The camera was lost for a year. I remember putting it somewhere safe – a bunch of children were coming over, was it my daughter’s birthday? – and I put it on a high shelf because I didn’t want it broken. I did this with the camera and one or two other important toys. Also the baseball bat.
Over the course of the year my daughter asked for it repeatedly. I looked everywhere, several times, but never
found it. Annie mentioned the loss to her grandmother who took the hint, but the new camera was smaller and poorly made; after an hour it was broken.
That was the year Carol, Mario and their kids were in Italy. When they got back Annie and I went over to see them. At one point the kids began to fight in the bedroom. I went to see why, and there was the camera. The two girls were sitting on a rug with a pile of toys between them, and on top of the pile was the camera. Could there be two?
“Where did it come from?” I asked them.
My five-year-old daughter said, “Emma stoled it from me.”
The rain petered out and I lowered my umbrella. I bought a dozen oranges, then milk, chicken, and bread. I turned to go home and saw Carol’s back fifty feet ahead of me: the long dark blue coat, red scarf, ankle-high soft leather boots. Her silver hair caught the light. I stopped in my tracks, then picked up my pace and caught up with her.
When I saw the old toy camera I picked it up and went into the kitchen. I said, “I’ve been looking for this for months.”
Emma was on my heels and began to scream. Her whole small body took up the effort.
Carol said, “Oh dear. You see, she’s just learned how to use it.”
I was the one who apologized. “I’m sorry,” I said over Emma’s screams, “but Annie loves this camera too and has been asking for it for months.”
“Oh dear,” said Carol, and repeated, “You see, she just figured out how to use it.” She bent down to comfort her daughter. “I’ll buy one for her,” she said. “Where do you get them?”
“It was given to Ted when he was a child. They don’t make them any more.”
“Oh. Well, that’s even more …” and she didn’t finish the sentence.
I couldn’t pursue it. I reclaimed the camera, but I couldn’t pursue it. In my head, however, I argued. Why didn’t you give it back? Why didn’t you ask if we wanted it back? Why did you assume that since it was important to your daughter, it was unimportant to mine? How could you?
In the street I caught up with her and we hugged each other.
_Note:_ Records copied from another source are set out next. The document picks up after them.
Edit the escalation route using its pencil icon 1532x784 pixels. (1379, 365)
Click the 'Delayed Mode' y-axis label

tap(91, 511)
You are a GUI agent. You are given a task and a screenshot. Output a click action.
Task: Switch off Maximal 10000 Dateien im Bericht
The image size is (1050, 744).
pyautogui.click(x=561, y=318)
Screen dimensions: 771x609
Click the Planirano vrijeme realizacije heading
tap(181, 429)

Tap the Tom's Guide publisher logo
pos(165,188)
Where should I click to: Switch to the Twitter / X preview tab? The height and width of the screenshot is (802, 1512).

These things coincide, genuine friendliness and genuine resentment, and for a while almost succeed in not colouring each other. Each seems pure – the friendliness, the resentment – undiluted and fresh. At a certain point the balance tips. Resentment washes over the friendliness and no attempt is made to see each other again unless one of the two friends persists, and then, with time, the balance tips the other way. Friendliness washes over the resentment, and you begin to believe the friendship has entered a new and wiser stage, and will endure.